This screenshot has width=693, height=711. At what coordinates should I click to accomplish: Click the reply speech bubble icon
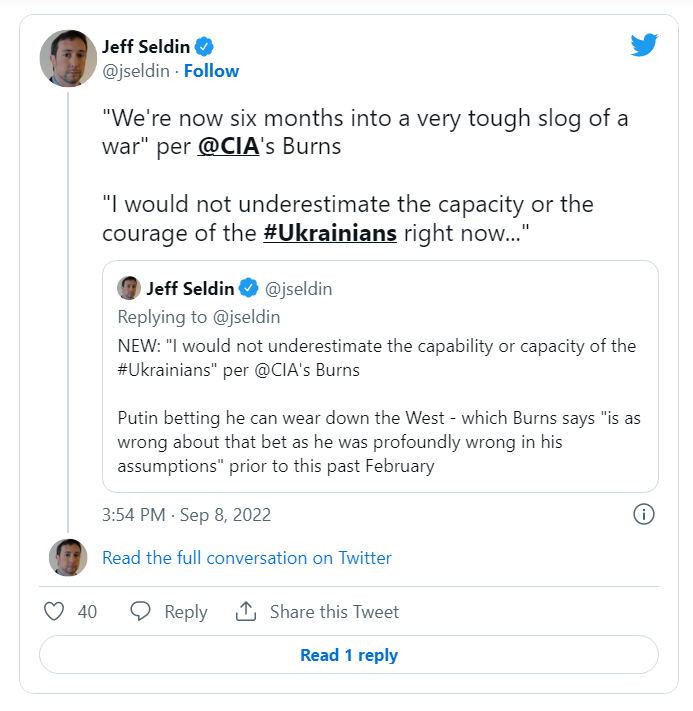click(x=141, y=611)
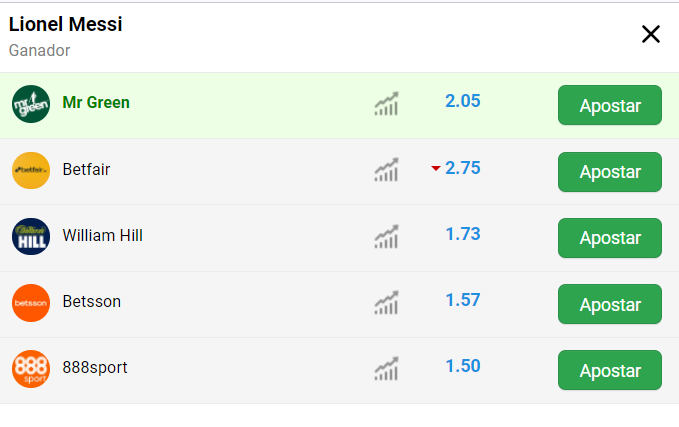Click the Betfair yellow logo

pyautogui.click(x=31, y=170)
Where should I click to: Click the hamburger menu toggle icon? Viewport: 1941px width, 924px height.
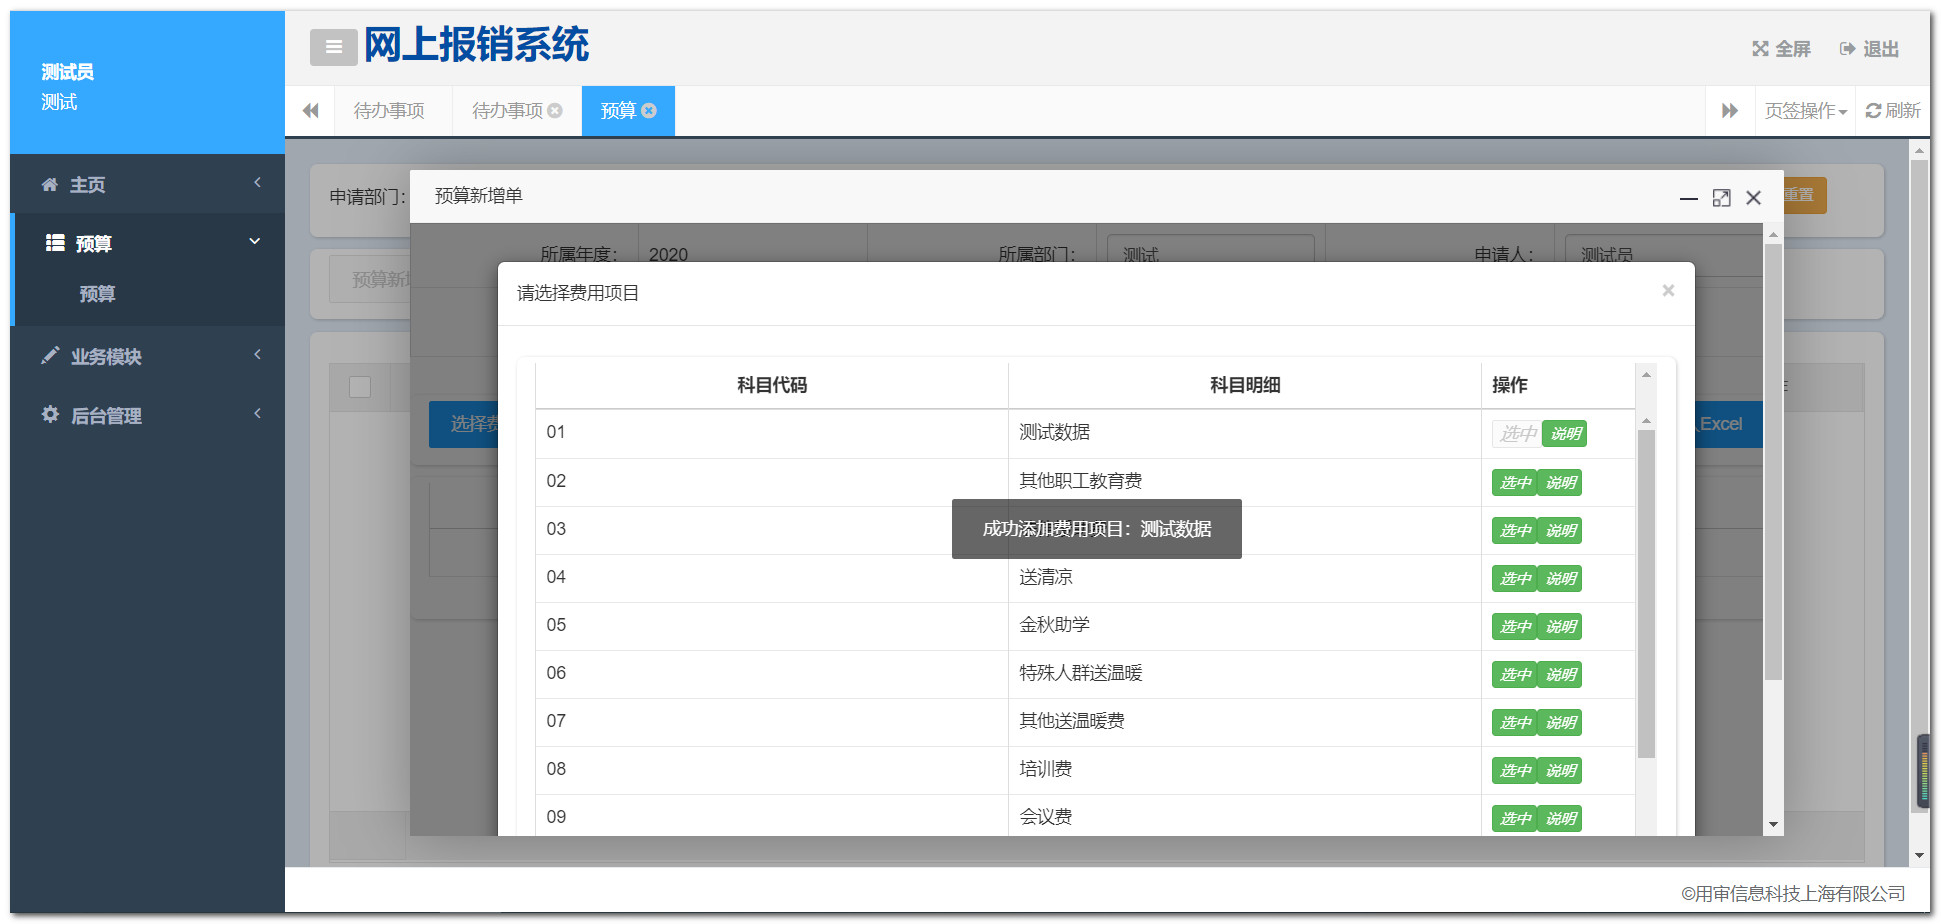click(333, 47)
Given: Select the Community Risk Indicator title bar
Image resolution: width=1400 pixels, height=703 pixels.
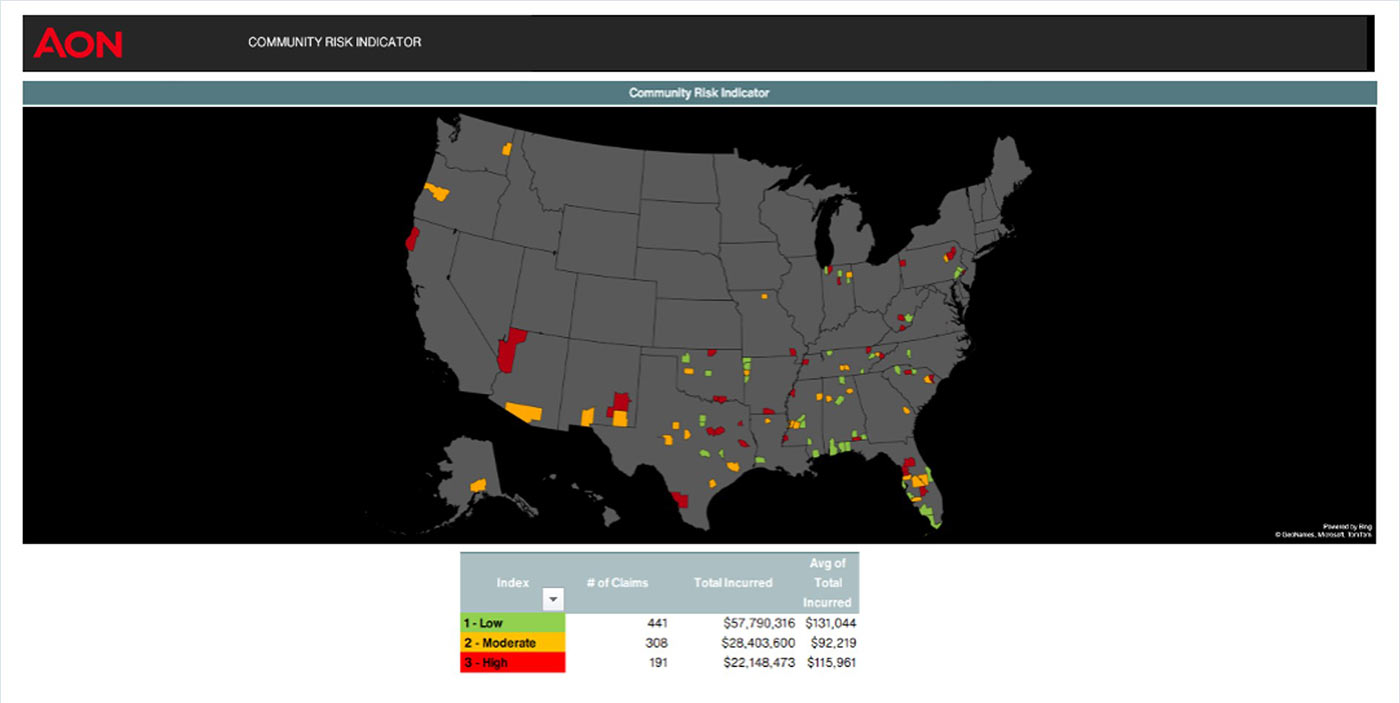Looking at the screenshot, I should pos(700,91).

_____

→ **Problem requirements**
From the first line to the last, repeat the records exactly and skip the pictures.

→ **Answer for this exercise**
This screenshot has width=693, height=711. At what coordinates should I click to accomplish: Click the reply speech bubble icon
click(x=141, y=611)
Click the Betfair yellow logo

pyautogui.click(x=31, y=170)
Where should I click to: Click the hamburger menu toggle icon? Viewport: 1941px width, 924px height.
click(333, 47)
Given: Select the Community Risk Indicator title bar
Image resolution: width=1400 pixels, height=703 pixels.
Looking at the screenshot, I should pos(700,91).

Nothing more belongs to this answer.